*Check your understanding*.
**A.** Answer these questions from the forum thread about a pretend pig-out party:
(i) What food and drink does Kortana say she picked up for the party?
(ii) Which movie does Famouslastwords offer to bring?
(iii) What pajamas does Kortana say she has ready?
**B.** Extend the forum thread about a pretend pig-out party, picking up after its final post.

# FatGirl PigOut Thread!



## Kortana (Jul 8, 2008)

So the other day a few of us talked about how much we love when we get together with our fatty friends watch movies and pig out. So, since we can't be all together I thought I would start the thread where we could have a pretend one.

So- ladies.

I have flashdance,dirty dancing and for later, some 91/2 weeks ready to go.

I picked up some nachos and a pitcher of margaritas is on ice!

Who's coming and watcha bringing? Oh and whats your comfy outfit?

Guys, your free to attend but please remember you are in charge of keeping the drinks flowing and the food in arms reach


----------



## ssbbwfa (Jul 9, 2008)

Ready and willing to serve here............................:smitten:


----------



## Kortana (Jul 9, 2008)

awesome!!

how about you be in charge of the drinks? good?


----------



## Jay West Coast (Jul 9, 2008)

I SO thought you said "who's coming and whatcha _binging_..."


My dirty mind.


----------



## Kortana (Jul 9, 2008)

I should have...pigout parties always end with sore tummies and crumbs.

LOL


----------



## KHayes666 (Jul 9, 2008)

Kortana said:


> I should have...pigout parties always end with sore tummies and crumbs.
> 
> LOL



I'm an expert belly rubber, you'll be needing me by the end ;-)


----------



## largenlovely (Jul 9, 2008)

that's not how mine and Bruce's end..but...i'll leave that alone LOL

Oh..and i'm bringing Frito's scoops and ranch dip, little debbie cakes, popcorn and birthday cake icecream ...i'll be donning my favorite pear of stretch pants and some comfy shirt that does NOT match lol



Kortana said:


> I should have...pigout parties always end with sore tummies and crumbs.LOL


----------



## Famouslastwords (Jul 9, 2008)

I'll bring the pizza! Hawaiian style, pepperoni and plain cheese.

I'll also bring Bridget Jones' Diary in case we want some wacky plumper antics to watch.

I'm going to wear my bad kitty pajamas. <3


----------



## Kortana (Jul 9, 2008)

Famouslastwords said:


> I'll bring the pizza! Hawaiian style, pepperoni and plain cheese.
> 
> I'll also bring Bridget Jones' Diary in case we want some wacky plumper antics to watch.
> 
> I'm going to wear my bad kitty pajamas. <3




Ohhhhhhhhhhhhhh good one, a lil Bridget could work!

Don't forget the pizza dips!!!


----------



## Kortana (Jul 9, 2008)

I have my SuperGirl Pj's all ready to go!!

I think we need someone to come and take are of foot rubs too!

Anyone?


----------



## snuggletiger (Jul 9, 2008)

I like giving footrubs, but i also like pepperoni pizza and cream puffs.

*Stored data*.
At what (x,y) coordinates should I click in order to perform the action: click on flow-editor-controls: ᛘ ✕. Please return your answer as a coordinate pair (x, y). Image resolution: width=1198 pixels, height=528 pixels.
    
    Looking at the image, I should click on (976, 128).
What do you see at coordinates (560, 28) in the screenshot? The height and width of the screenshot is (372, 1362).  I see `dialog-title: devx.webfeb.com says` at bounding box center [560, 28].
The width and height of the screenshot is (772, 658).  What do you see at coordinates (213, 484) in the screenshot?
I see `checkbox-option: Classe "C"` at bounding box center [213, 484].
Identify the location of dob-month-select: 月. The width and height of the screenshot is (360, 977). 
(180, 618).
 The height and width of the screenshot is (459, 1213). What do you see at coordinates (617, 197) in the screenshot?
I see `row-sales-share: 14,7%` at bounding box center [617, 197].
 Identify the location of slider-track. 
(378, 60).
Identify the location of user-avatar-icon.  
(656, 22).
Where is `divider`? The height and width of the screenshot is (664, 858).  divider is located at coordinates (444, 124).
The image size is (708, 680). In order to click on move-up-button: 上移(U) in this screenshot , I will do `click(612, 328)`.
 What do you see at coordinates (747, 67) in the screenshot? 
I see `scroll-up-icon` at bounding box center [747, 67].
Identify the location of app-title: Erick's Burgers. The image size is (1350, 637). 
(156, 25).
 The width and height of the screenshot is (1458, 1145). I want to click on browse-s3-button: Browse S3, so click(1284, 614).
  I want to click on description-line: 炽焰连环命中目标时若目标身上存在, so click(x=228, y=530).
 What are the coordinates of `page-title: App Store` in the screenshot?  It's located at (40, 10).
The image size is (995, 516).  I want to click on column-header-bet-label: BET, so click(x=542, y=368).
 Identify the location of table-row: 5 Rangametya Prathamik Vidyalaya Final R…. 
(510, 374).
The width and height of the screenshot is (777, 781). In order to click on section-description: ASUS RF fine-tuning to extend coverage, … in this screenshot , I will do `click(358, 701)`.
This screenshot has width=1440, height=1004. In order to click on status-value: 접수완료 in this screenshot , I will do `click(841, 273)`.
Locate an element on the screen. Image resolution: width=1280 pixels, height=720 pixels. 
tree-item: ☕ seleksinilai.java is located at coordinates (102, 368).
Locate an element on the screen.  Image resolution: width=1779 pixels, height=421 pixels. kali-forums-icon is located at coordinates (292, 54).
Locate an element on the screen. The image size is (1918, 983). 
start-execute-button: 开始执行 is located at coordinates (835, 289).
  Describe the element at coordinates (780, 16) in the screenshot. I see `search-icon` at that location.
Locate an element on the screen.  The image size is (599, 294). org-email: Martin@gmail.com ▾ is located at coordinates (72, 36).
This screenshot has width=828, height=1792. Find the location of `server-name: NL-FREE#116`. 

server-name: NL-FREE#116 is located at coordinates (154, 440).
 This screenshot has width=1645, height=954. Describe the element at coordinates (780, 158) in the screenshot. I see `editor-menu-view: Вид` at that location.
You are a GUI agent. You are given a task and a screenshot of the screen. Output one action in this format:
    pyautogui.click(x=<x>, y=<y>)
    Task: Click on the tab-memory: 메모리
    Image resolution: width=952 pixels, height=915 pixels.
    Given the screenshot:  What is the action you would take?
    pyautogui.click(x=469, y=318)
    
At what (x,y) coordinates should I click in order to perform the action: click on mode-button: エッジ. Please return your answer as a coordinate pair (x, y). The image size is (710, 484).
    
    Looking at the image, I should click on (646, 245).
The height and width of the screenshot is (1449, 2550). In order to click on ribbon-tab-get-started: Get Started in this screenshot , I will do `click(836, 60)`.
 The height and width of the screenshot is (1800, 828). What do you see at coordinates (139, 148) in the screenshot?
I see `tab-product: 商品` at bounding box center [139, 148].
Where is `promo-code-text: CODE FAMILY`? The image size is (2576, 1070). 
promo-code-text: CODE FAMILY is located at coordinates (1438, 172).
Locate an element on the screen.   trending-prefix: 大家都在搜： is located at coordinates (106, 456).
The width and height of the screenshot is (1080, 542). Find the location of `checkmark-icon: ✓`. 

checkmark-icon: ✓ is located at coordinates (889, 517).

*Answers to the problems*.
**A.**
(i) Nachos, plus a pitcher of margaritas on ice.
(ii) Bridget Jones' Diary.
(iii) Her SuperGirl pajamas.

**B.**
----------



## Blackjack (Jul 9, 2008)

Kortana said:


> I have my SuperGirl Pj's all ready to go!!
> 
> I think we need someone to come and take are of foot rubs too!
> 
> Anyone?



I'm up for it for anyone who isn't Mia Wallace.

I like talking properly, tyvm.


----------



## nlittle1011 (Jul 9, 2008)

I'll bring the hot wings with blue cheese dip and chocolate covered raisins. I'll be wearing my camo jammies


----------



## Kortana (Jul 9, 2008)

nlittle1011 said:


> I'll bring the hot wings with blue cheese dip and chocolate covered raisins. I'll be wearing my camo jammies



Sweeeeeet!

Hey- where's the ice cream, deifntely need ie cream!


----------



## missy_blue_eyez (Jul 9, 2008)

Ok I will bring Cadbury's fresh from the Uk, plus donuts.....plus 10 things I hate about you...I will be wearing my favourite pink polka dot pj's...awwww man this thread just made me crave!!!! eeeek! hehe


----------



## snuggletiger (Jul 9, 2008)

Rum Raisin, Vanilla, Rocky Road, Sherbert, Eggnog


----------



## bexy (Jul 9, 2008)

im bringing rocky horror so we can all do the time warp, my minnie mouse ears and my spotty red pjs! a family size tiramasu and lots and lots of wine!!


----------



## snuggletiger (Jul 9, 2008)

I just drooled when she said tiramisu.


----------



## D_A_Bunny (Jul 9, 2008)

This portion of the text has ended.